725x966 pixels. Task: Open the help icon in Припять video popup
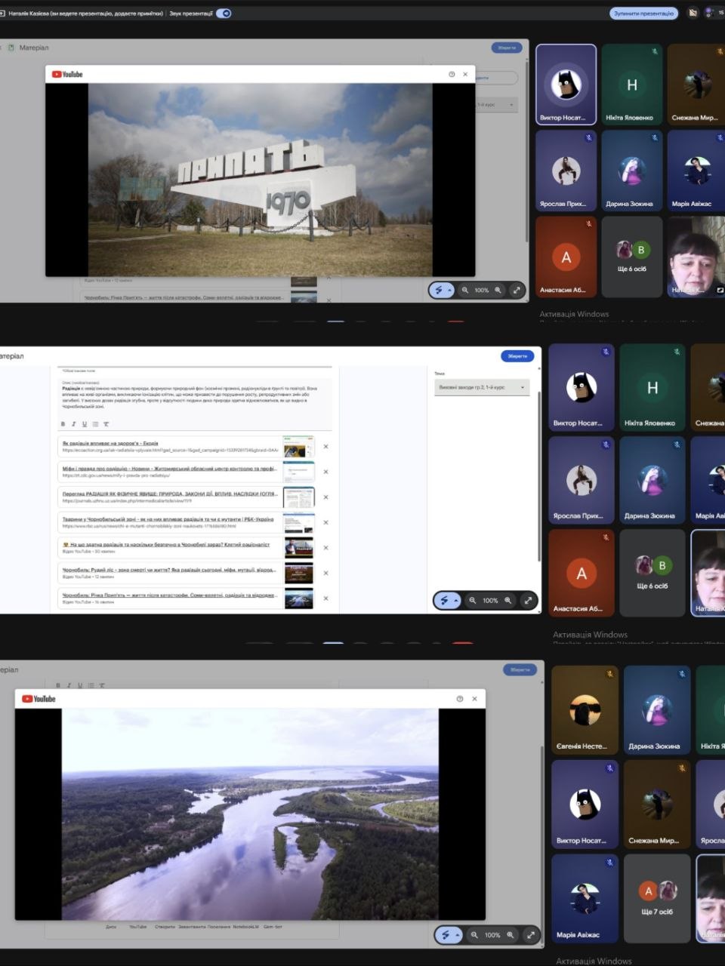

--

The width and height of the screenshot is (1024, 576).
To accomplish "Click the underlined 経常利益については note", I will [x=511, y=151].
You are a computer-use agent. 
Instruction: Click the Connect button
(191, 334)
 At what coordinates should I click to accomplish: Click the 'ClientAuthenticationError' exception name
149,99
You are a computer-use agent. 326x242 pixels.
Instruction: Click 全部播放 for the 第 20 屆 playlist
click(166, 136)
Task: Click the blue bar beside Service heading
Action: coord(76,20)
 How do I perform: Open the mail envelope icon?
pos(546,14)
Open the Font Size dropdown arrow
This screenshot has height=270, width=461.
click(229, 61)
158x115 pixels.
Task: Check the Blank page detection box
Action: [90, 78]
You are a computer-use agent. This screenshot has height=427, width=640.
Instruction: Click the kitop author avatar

• **WHAT NEEDS TO BE DONE**: Given the data above, which lines hold the string "agent"? Return them.

• **COMPLETED TASK**:
You are a computer-use agent. 
You are a computer-use agent. 326x242 pixels.
You are a computer-use agent. This screenshot has height=427, width=640.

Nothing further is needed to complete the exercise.